The conduct alleged against Defendants is not mere
insulting language. In addition,
Defendants were in a position of power to damage Plaintiff’s interest,
Defendants allegedly knew of Plaintiff’s disabled status and Defendants acted
intentionally and with knowledge of Plaintiff’s susceptibility to mental
distress due those acts. Defendants’
allegedly (1) intentionally renovated the property in a way that rendered the premises
uninhabitable; (2) did so with the intent to injure Plaintiff by exposing him
to hazardous conditions and with the intent to drive him from his home; (3)
lied about whether Defendants were withdrawing the property from the rental
market in order to induce Plaintiff to leave the unit; and (4) did all of this
to circumvent rent control and re-rent the property at market rate. See FAC, ¶¶24-44. The Court cannot find that such conduct is
not extreme and outrageous as an issue of law.
A trier of fact must make the determination.

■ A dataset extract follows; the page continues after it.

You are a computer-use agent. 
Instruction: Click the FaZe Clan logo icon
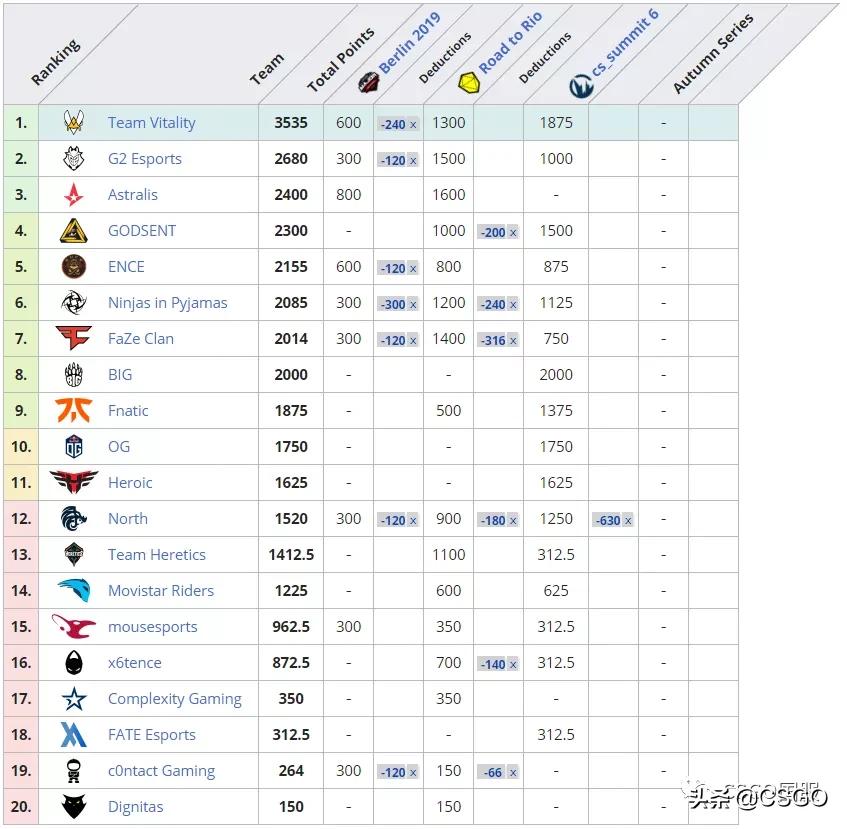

Defendants’ Demurrer to the 14th cause of
action for IIED is OVERRULED.
XI. Motion to Strike is DENIED
A. Punitive Damages against
corporate defendants
Scott
Walker is the only member of WNMS Communities, LLC. Id. at ¶24. Defendants 1238 10th Street, LLC
is the owner of properties. Id.
WNMS Communities, LLC is 1238 10th Street, LLC’s managing member. Id. All Defendants are allegedly the alter egos
of one another. Id. at ¶20. Based on these allegations, Plaintiff alleges
grounds to hold corporate Defendants liable for the wrongful conduct of
individual Defendants.
B. Punitive damage allegations of malice, fraud
and oppression
Plaintiff
successfully states claims for IIED, fraud and violation of SMMC §4.56.020,
which expressly provides for recovery of punitive damages. Plaintiff therefore states a claim for
punitive damages based on both fraud and malice.
C. Attorney’s Fees
Defendants
argue cannot recover attorney’s fees under CCP §1021.5. Plaintiff does not allege a request for fees
under CCP §1021.5.
Plaintiff alleges
entitlement to attorney’s fees pursuant to SMMC §4.56. Defendant does not challenge Plaintiff’s
cause of action for violation of SMMC §4.56.
Plaintiff alleges
entitlement to attorney’s fees pursuant to SMMC §6.20.100(d). Plaintiff’s cause of action for violation of
SMMC §6.20 is sufficiently stated.
Plaintiff alleges
entitlement to attorney’s fees pursuant to Gov. C. §12965(b), which provides
for recovery fees and costs in a FEHA action.
Plaintiff’s cause of action for violation of Gov. C. §12955 is
sufficiently stated.
D.
References to SM Rent Control Board Regulations, Government Code §7060, et seq.,
SMMC §4.56 as basis for unlawful business practice
Defendants
seek to strike these references in the 17200 claim on grounds that no court has
ever found that Defendants violated SM Rent Control Board Regulations,
Government Code §7060, et seq., SMMC §4.56.
A prior determination that Defendants’ violated these laws is not
required to state a claim under B&PC §17200. Plaintiff need only allege facts that would
support a finding that these laws were violated, which Plaintiff does.